International Accounting Standard 1: Presentation of Financial Statements or IAS 1 is an international financial reporting standard adopted by the International Accounting Standards Board (IASB). It lays out the guidelines for the presentation of financial statements and sets out minimum requirements of their content; it is applicable to all general purpose financial statements that are based on International Financial Reporting Standards (IFRS).

IAS 1 was originally issued by the International Accounting Standards Committee in 1997, superseding three standards on disclosure and presentation requirements, and was the first comprehensive accounting standard to deal with the presentation of financial standards. It was adopted by the IASB in 2001, and as of 2012 the standard was last amended in June 2011; these amendments are effective from July 1, 2012.

==Overview==

===Purpose and Features===
IAS 1 sets out the purpose of financial statements as the provision of useful information on the financial position, financial performance and cash flows of an entity, and categorizes the information provided into assets, liabilities, income and expenses, contributions by and distribution to owners, and cash flows. It lists the set of statements, for example the statement of financial position and statement of profit and loss, that together comprise the financial statements.

IAS 1 also elaborates on the following features of the financial statements:
- fairly presented and compliant with IFRSs;
- prepared on a going concern basis;
- prepared using the accrual basis of accounting;
- has material classes presented separately;
- does not offset assets and liabilities;
- prepared at least annually;
- includes comparison with previous periods; and
- presented consistently across periods

===Structure and Content===
IAS 1 lists the line items that, as a minimum, are to be included.
The standard lists requirements regarding the classification of information, such as requiring that current liabilities be listed separately, and details on when to classify a liability as current as opposed to non-current. It also sets out requirements regarding the notes to the financial statements, including disclosures on accounting policy and information on assumptions used.

==Recent amendments==
IAS 1 was amended in 2007 to reflect a change in terminology that also affected other accounting standards. The changes include the following.

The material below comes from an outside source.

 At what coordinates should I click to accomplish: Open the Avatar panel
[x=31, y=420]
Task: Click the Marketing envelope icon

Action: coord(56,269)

| Term before amendment | Term after amendment |
|---|---|
| Balance sheet | Statement of financial position |
| Cash flow statement | Statement of cash flows |
| Income statement | Statement of comprehensive income |

The IASB amended the statement again in 2011, adding the requirement that items in other comprehensive income be grouped based on their potential reclassifiability to profit and loss, among several other changes. These amendments, when previously proposed, led to the Institute of Chartered Accountants in England and Wales advising that the approach of making "small changes to one standard" can have negative effects.